2o. Une autre conséquence que les Celtes tiroient de l’idée qu’ils avoient d’un Dieu spirituel & éternel, c’est qu’il falloit être aussi extravagant qu’impie, pour adorer des dieux mâles & femelles[5], pour célébrer la fête de leur naissance & de leurs mariages, pour leur rendre un culte religieux auprès de leurs tombeaux, & dans les temples, bâtis sur leurs cadavres. « Ce n’est pas la coutume des Perses, disoit Hérodote[6], d’ériger des statues, des temples, & des autels. Ils accusent même de folie ceux qui le font. La raison en est, à mon sentiment, qu’ils ne croient pas, comme les grecs que les dieux soient issus des hommes. »

Clitarque avoit aussi remarqué[7], que les mages rejettoient avec mépris l’opinion de ceux qui distinguoint des dieux mâles & femelles.

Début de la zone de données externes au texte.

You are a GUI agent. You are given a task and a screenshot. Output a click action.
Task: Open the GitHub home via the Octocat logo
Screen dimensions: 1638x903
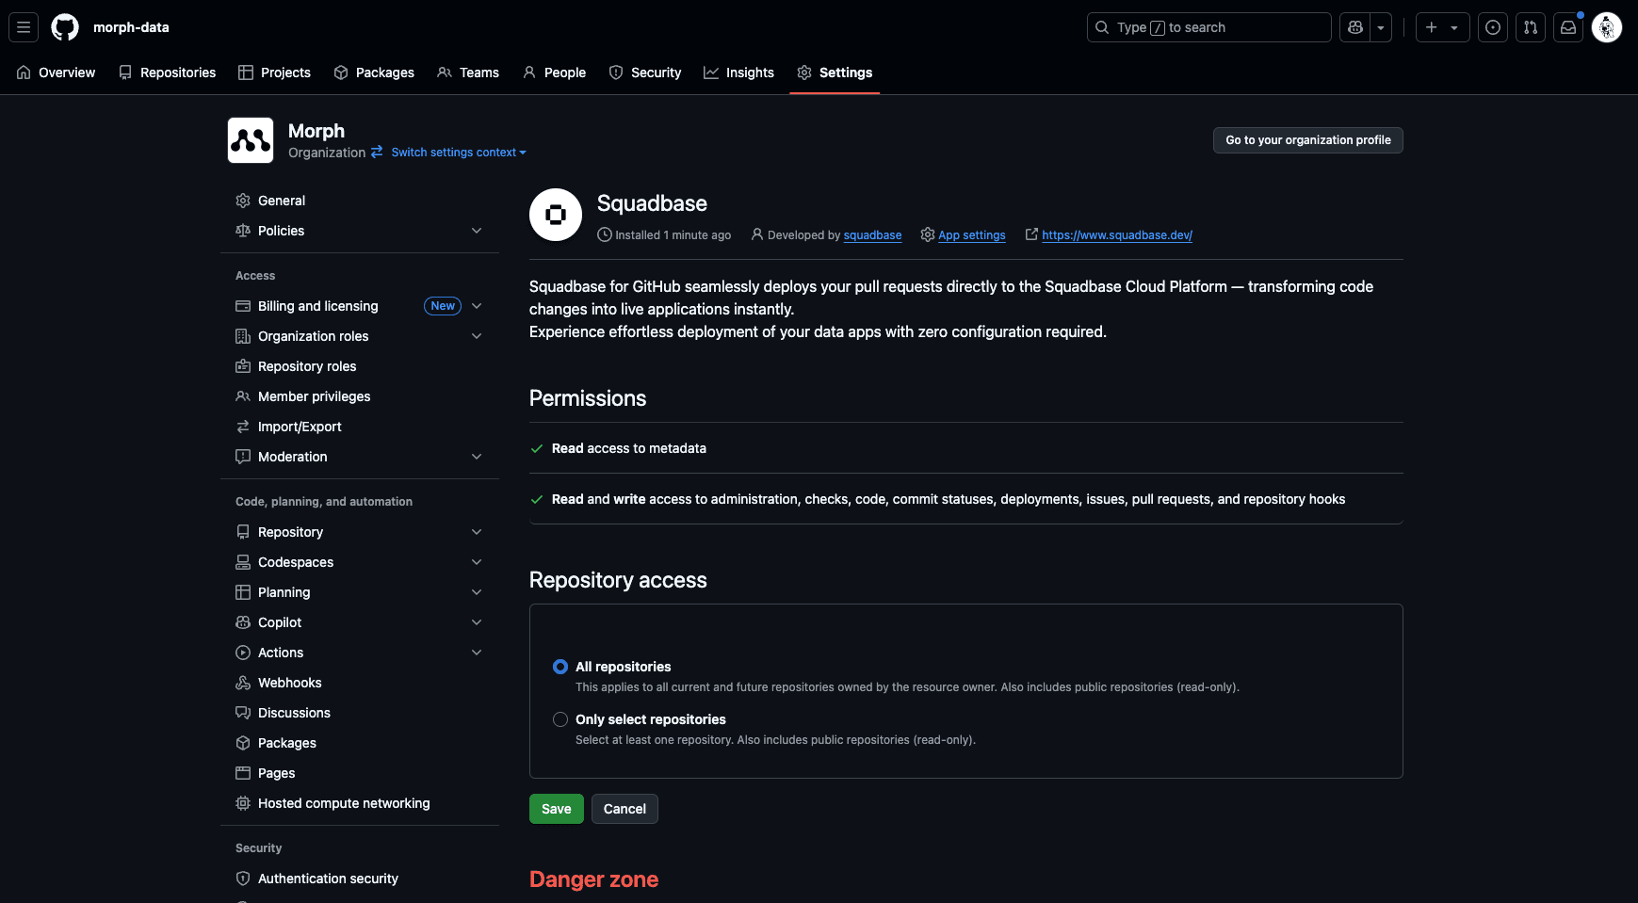pos(64,27)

À ces conséquences on peut en ajouter quelques autres qui résultent naturellement de la théologie des Celtes.

1o. On a assuré, sans aucun fondement, qu’ils adoroient Jupiter, Apollon, & les autres dieux des Grecs & des Romains. Hérodote dit, par exemple,[8] que les Scythes servent surtout Vesta, ensuite Jupiter & la Terre qu’ils regardent comme la

  1. Ceterum nec cohibere parietibus Deos, neque in ullam humani oris speciem assimilare, ex magnitudine cœlestium arbitrantur. Lucos ac nemora consecrant, deorumque nominibus appellant, secretum illud, quod solà reverentia vident. Tacit. Germ. cap. 9.
  2. C’est encore aujourd’hui l’idée des Cserremisses, qui sont un peuple scythe, établi le long du Volga, dans le royaume de Casan. Ils disent que le dieu Jumala est éternel & tout-puissant, & que, par cette raison, il n’est pas permis de le representer & l’adorer dans des images. Stralenberg p. 419.
  3. Histoire de France avant Clovis, p. 39.
  4. On verra dans la suite que les peuples Celtes donnoient à leurs sanctuaires le nom de la divinité qui y étoit adorée, & que les prêtres portaient aussi le nom du dieu dont ils étoient les ministres.
  5. Les Scythes ne laissoient pas de dire eux-mêmes, que la terre étoit la femme de Jupiter ; mais ils le disoient dans un sens figuré. Voyez le § suivant.
  6. Persis neque statuas, neque templa, neque aras extruere consuetudo est, quinimo facientibus insaniam tribuere, ob id (ut mea fert opinio) quod non quemadmodum græci sentiunt, deos ex hominibus esse ortos. Herodot. 1. chap. 132.
  7. Magi imprimis repudiant eos qui dicunt, deos mares & fœminas esse. Clitarch. ap. Diog. Laert. p. chap. 132.
  8. Scythæ deorum hos solos propitiantur. Vestam ante omnes, deinde Jovem ac Tellurem, existimantes Tellurem Jovis conjugem esse. Post hos Apollinem, & Cœlestem Venerem, & Martem & Herculem. Hos cuncti Scythæ deos arbitrantur. Sed qui regii Scythæ vocantur, etiam Neptuno sacrificant, appellantes Vestam lingua sua Tabiti, Jovem Papæum, meâ sententià rectissime : Tellurem Appiam, Apollinem Oetosyrum, Cœlestem Venerem Artipasam, Neptunum Thamimasadem. Simulacra & aras & delubra, facienda non autant, præterquam Marti. Herodot. 4. 59.